Ever wake up in the middle of the night, startled, sweating, and on the brink of lunacy, wondering why on earth no executives who helped cause our recent global recession have done even one day of jail time? Well kids, Jesse Eisinger has answers to that question and more in his 2017 corker, The Chickenshit Club. He ends Chapter One with a tone-setting summary of how white collar crime is fostered on Wall Street, using a gone-and-long-forgotten name: Arthur Anderson. Turns out holding accountable Enron’s crooked advisory firm – so central in gaming the system by delivering both consulting and auditing services – for the energy giant’s 2001 collapse came with an unintended consequence: backlash in the court of public opinion. For as upset as the citizenry was with Enron’s now very dead CEO Ken Lay (long live others), CFO Jeffrey Skilling, and the whole lot of other complicit C-suite vermin, it didn’t really want to see Anderson fold in on its 26,000+ employees; alas, fold it did, putting all those lower-rung suckers out of work, creating an outcry that made your government gun shy – nay, chickenshit – in addressing subsequent corporate chicanery, a strategic shift made according to this alarming book “without any strategy or plan.” Politics.

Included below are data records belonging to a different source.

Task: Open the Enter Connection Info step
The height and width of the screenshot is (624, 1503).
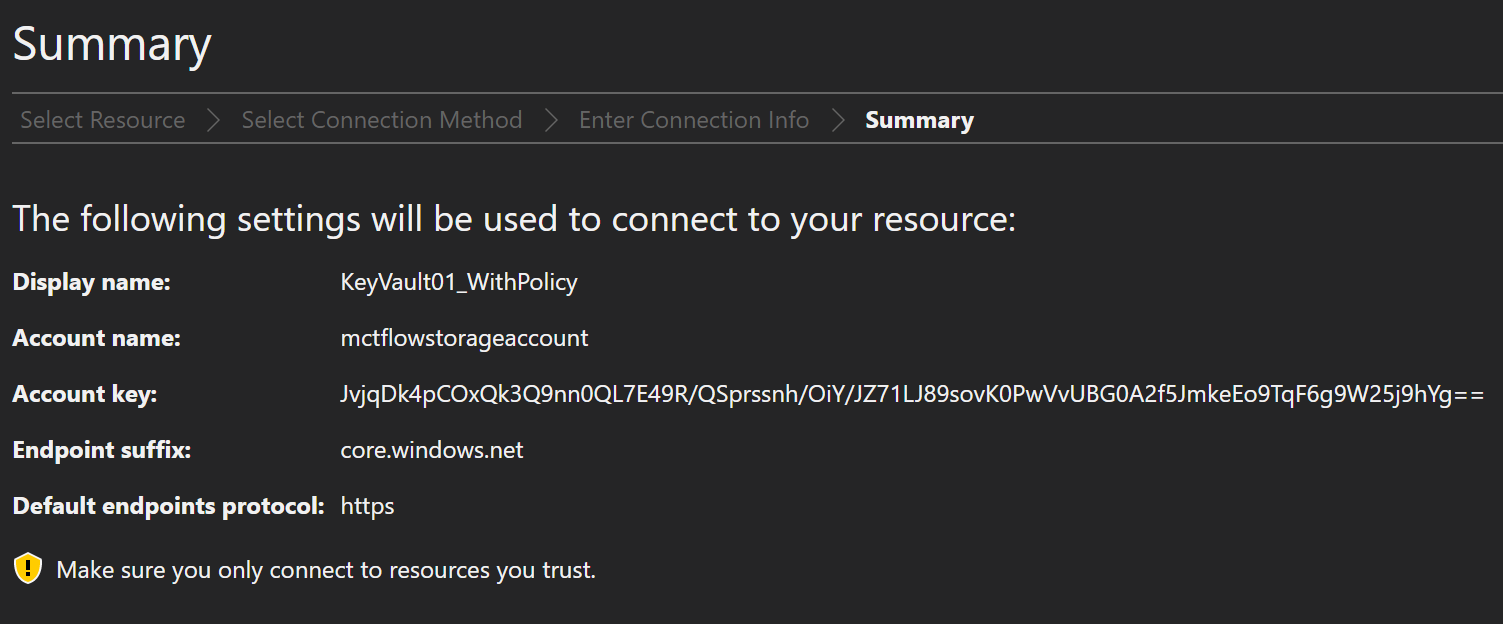Action: (694, 120)
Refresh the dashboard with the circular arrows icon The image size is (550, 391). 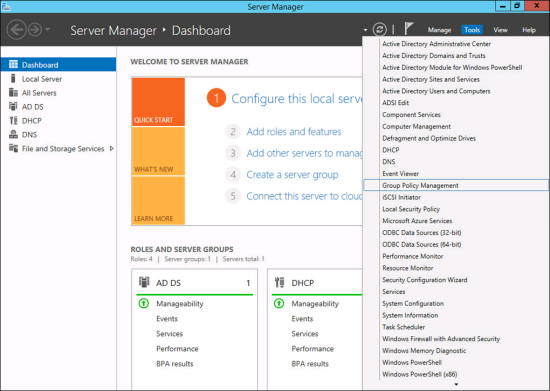pyautogui.click(x=380, y=29)
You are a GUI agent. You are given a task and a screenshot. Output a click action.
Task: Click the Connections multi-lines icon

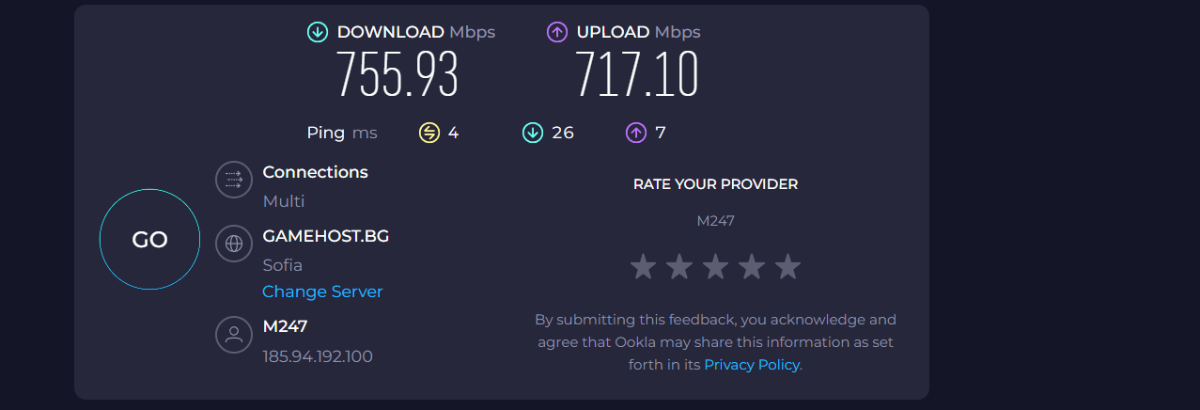click(234, 180)
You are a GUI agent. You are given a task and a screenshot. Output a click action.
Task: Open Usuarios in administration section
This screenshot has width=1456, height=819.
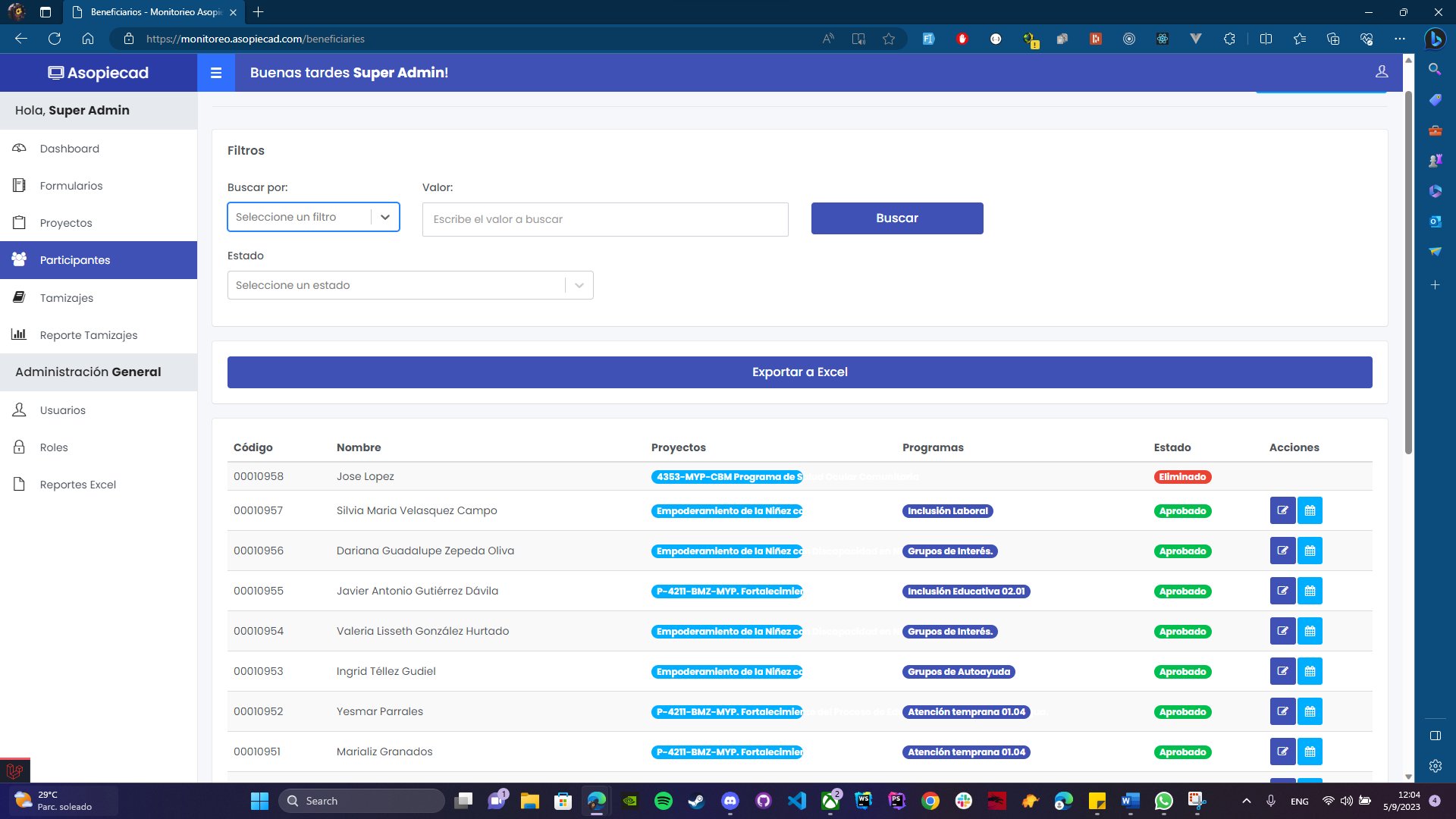(x=62, y=410)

Swell.
“Since 2001,” Eisinger tells us, “more than 250 federal prosecutions have involved large corporations” but what almost always result are negotiated deals, not indictments. Over the past 17 years we’ve seen the era of something called DPAs, or deferred prosecution agreements. Some bank, tech firm, or drug maker gets investigated, chests are beaten, threats made, teeth gnashed, lots of sound and fury signifying nothing because in the end a fine tantamount to a speeding ticket is issued, paid and often – wait for it – written off. To fat cats at Bank of America, Google, or Pfizer, such penalties are a mere nuisance, the cost of doing business. These are insignificant punishments through which neither fault is admitted nor behavior changed. The result is the corrosion of the rule of law affording top executives “the ability to commit crimes with impunity.” Prosecutors fearful of losing cases and careers – collectively the book’s namesake crew – throw away their shot to try these law-flouting companies and executives, short-cutting their way directly to the lazy threat-and-fine maneuver, enjoying the publicity that results from such half-baked justice all the way into lucrative private practice partnerships.
Well-written as it is, this is not the easiest tome to navigate; at 330+ pages, it includes countless examples of the wayward nature of institutions too big to fail (run by those apparently too big to jail, whatever that means). It also can double as a how-to manual for dodgy behavior: use cute internal code and know when to avoid email entirely (LTL = let’s talk live) and you too can plausibly deny your way through Loophole Twister (growing nose… red!). Make sure you’ve lined up a lackey or two to take the fall and you’re practically home free. It’s just gross. And don’t look for many solutions herein, either. Brilliant an ideas generator as he surely is, Eisinger sees his role as completing Step 1 of a Susan Scott-inspired fierce conversation: Name the Issue. That he has. What we’re left with is the rationale that defaulting to fines – even ones as seemingly large as Wells Fargo’s recent $1B one – is somehow the answer. The author concludes this as a tragic matter symptomatic of a cultural rot. Hard to argue with any of that.